Discussion paper

DP6359 Rotten Parents and Disciplined Children: A Politico-Economic Theory of Public Expenditure and Debt

This paper proposes a dynamic politico-economic theory of debt, government finance and expenditure. Agents have preferences over a private and a government-provided public good, financed through labour taxation. Subsequent generations of voters choose taxation, government expenditure and debt accumulation through repeated elections. Debt introduces a conflict of interest between young and old voters: the young want more fiscal discipline. We characterize the Markov Perfect Equilibrium of the dynamic voting game.
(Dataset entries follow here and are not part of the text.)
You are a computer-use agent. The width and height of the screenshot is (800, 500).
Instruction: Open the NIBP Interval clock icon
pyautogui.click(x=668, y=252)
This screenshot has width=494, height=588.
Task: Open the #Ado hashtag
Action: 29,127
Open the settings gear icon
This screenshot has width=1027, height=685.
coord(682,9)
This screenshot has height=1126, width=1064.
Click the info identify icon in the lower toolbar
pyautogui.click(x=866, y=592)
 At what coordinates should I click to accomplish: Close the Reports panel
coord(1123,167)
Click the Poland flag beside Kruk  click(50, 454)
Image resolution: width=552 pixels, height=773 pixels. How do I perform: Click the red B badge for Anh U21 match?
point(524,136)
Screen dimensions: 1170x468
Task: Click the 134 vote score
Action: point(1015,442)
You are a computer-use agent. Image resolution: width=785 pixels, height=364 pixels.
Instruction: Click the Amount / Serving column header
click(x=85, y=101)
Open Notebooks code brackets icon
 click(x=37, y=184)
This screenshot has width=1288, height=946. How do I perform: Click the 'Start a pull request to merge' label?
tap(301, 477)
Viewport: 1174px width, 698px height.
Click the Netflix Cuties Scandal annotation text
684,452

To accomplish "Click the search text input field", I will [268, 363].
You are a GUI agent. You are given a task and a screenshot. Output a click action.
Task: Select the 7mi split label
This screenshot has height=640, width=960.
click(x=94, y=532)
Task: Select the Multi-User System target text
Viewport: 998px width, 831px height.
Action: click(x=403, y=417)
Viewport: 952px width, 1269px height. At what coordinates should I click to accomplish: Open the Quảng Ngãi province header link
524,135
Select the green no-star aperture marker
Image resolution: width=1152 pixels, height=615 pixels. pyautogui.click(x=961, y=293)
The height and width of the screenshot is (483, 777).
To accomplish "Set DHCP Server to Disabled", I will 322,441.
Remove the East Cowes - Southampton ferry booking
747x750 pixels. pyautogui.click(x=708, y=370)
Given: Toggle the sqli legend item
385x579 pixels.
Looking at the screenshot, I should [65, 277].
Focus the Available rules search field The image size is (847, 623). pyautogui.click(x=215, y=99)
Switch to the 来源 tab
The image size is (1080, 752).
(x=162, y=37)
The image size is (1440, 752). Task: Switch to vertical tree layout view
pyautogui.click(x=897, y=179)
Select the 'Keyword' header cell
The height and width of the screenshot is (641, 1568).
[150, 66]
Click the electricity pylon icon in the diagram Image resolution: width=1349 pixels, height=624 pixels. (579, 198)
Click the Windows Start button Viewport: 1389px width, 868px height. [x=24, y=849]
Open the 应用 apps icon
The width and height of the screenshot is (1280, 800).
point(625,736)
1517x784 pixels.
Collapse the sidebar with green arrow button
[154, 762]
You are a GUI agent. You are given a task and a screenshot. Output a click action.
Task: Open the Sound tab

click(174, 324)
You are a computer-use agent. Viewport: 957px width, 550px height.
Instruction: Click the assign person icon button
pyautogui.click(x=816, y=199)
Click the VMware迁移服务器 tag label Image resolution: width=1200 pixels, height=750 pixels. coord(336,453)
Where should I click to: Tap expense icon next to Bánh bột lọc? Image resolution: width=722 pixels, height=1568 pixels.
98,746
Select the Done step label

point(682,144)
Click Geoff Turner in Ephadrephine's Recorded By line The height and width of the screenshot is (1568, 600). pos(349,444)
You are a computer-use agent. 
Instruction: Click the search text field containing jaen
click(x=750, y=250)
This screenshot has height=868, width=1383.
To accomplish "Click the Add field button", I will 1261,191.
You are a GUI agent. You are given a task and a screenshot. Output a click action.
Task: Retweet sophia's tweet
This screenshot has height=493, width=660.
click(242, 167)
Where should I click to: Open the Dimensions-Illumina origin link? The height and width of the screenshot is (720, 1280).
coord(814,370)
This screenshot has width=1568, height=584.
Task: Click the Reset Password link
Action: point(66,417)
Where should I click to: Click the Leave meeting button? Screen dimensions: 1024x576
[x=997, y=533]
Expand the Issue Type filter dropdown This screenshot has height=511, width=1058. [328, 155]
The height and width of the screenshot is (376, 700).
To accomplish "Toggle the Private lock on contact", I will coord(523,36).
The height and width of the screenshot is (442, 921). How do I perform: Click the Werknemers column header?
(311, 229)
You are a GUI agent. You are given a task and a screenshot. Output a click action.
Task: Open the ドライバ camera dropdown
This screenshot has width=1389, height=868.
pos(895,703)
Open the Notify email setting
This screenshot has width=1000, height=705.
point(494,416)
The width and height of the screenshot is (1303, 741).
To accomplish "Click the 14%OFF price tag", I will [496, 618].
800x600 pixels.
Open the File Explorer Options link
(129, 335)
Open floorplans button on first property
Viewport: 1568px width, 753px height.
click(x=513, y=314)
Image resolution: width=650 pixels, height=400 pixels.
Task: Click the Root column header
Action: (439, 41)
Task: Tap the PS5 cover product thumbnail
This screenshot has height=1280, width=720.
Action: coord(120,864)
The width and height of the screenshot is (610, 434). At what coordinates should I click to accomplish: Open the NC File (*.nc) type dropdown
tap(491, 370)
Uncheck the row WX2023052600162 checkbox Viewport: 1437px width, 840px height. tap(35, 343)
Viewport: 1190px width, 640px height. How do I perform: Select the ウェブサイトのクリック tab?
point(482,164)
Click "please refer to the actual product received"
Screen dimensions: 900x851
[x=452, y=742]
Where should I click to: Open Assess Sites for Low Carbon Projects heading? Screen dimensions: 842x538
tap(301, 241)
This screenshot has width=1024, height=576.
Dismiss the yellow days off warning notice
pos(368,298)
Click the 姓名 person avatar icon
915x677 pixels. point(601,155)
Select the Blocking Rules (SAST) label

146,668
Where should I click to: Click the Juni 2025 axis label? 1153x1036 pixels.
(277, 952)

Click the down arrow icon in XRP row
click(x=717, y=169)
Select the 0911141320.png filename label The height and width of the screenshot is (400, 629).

If taxes do not distort labour supply, the economy progressively depletes its resources through debt accumulation, leaving future generations "enslaved". However, if tax distortions are sufficiently large, the economy converges to a stationary debt level which is bounded away from the endogenous debt limit. The current fiscal policy is disciplined by the concern of young voters for the ability of future government to provide public goods. The steady-state and dynamics of debt depend on the voters? taste for public consumption. The stronger the preference for public consumption, the less debt is accumulates. We extend the analysis to redistributive policies and political shocks. The theory predicts government debt to be mean reverting and debt growth to be larger under right-wing than under left-wing governments. Data from the US and from a panel of 21 OECD countries confirm these theoretical predictions.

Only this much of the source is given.